Freedom, Death And Immortality : The Vedic Yoga Perspective — IX

The journey back to Godhead discussed in the previous part does not automatically happen in the course of life mundane, ever. There is no cause in the world, no phenomenal experience that, of itself, will trigger reversal of the object orientation of the individual self. On the other hand, the causal roots of individual being and its orientation are diverse and many, fathomless and deep, and inscrutably embedded at its source.

Karma eases the hold of attachments (or revulsions) a person has for objects in his world : people and things, what they mean to him and yield to his joy and pleasure or fear and pain. That easing of its bondage is in effect a slowing of the speed and intensity with which the individual self is preoccupied, overwhelmed and taken over, and reoccupied with its transactional associations in the mundane. Delinking of thought and concern from the result, except through the period when one exerts the goal focused effort, spells freedom : the effect affords time to the individual self to remain unoccupied, engage non transactionally, or study and reflect. While it prepares the domain bound self for its reorientation, which is still just a theoretical possibility at this stage, the taste of enhanced freedom and unburdened being gives a filip to its contrarian desire to turn away from its preoccupying world and weaken the engaging force of this hunger-satisfaction-dissatisfaction routine. The need for turnaround deepens and becomes a serious work in progress. But the seed of what to turn to, in which direction, remains undefined.

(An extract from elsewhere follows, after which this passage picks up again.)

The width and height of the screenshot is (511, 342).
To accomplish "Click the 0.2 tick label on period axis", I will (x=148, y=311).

The secular nature of karma intervention by the individual self, to invest wholly in the effort and free itself of any attachment to the result, fruit or consequence, is only apparent. There is no secular, worldly cause for the individual to intervene thus except through the appeal we encounter in Vedic texts, heard or read. There are sayings in the Upanishads, the Gita speaks of it, and people have traditionally followed the advisory but not without heeding the exhortation to remember the Creator or keep the Godhead in mind.

On this Karma prepared ground, the three other comprehensive disciplines contribute with respective chart of their independent paths, to complete the turnaround and head toward the Godhead. Of the three, we were introduced to RajaYoga in the previous part.

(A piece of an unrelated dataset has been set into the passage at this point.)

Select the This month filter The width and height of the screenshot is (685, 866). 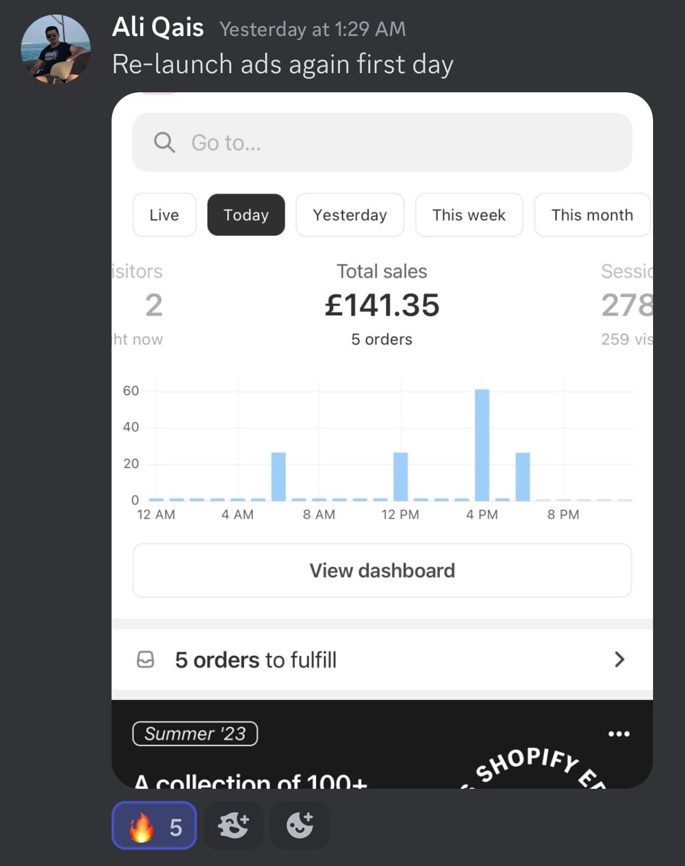tap(592, 215)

The respective goals of Yoga (Patanjal), Bhakti (Love and Devotion) and Gyana (Knowledge of the True nature of the Self) are : to experience, merge in, and identify with the Godhead. However, the eternal epiphany of the self identified with the Godhead is an integral one, in which all three explicit goals at once concur.

This all subsuming destiny is not only the common goal of all three paths but of every speck in creation and all life everywhere. The projection of the universe, consequent to the Nescient dream adjunct in which the true nature of Consciousness Pure reflects, must end in its absolute withdrawal when the dream ends. All material adjuncts gross and subtle, stellar and terrestrial, of living and inert beings, will revert to Nesceience and disappear without a trace. All individual selves will be one with the Godhead as it sheds the memory, of being Consciousness Pure, for the real thing it ever is.

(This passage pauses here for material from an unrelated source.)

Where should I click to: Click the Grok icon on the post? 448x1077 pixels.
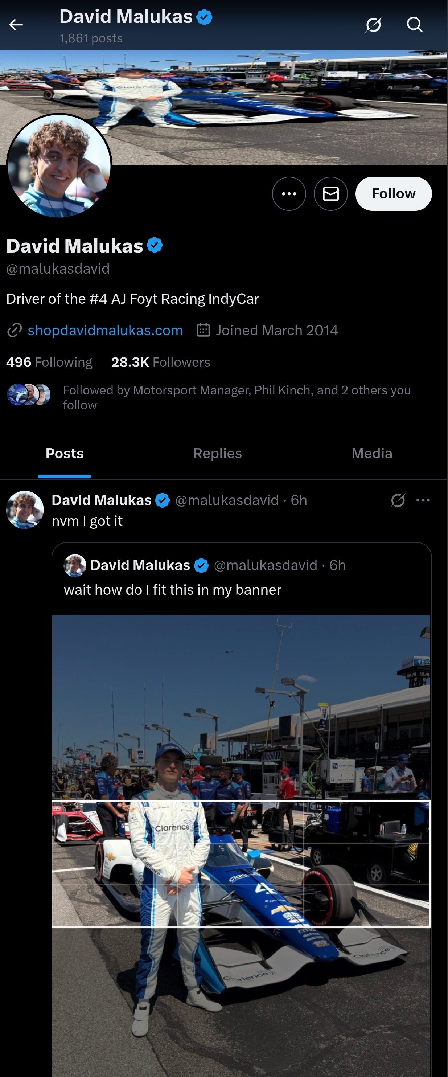click(397, 500)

There is an overarching sattva nature already upon individuals who resolve to turnaround and reorient themselves towards the Godhead in right earnest. But their predominant natures are not lost and continue to manifest in individual’s aptitude and inclined preference for the path best suited to it. Hence the three options corresponding to Sattva (Knowledge), Rajas (Devotion) and Tamas (Yoga) natures of the individual self. It must be remembered however that none of these natures would fructify into spiritual fullness without the overarching sattva that arises of love for freedom of one’s self and the individual’s firm resolve to choose such freedom over material fruits of its efforts, again and again. The three paths to raise the self to the Godhead are distinct.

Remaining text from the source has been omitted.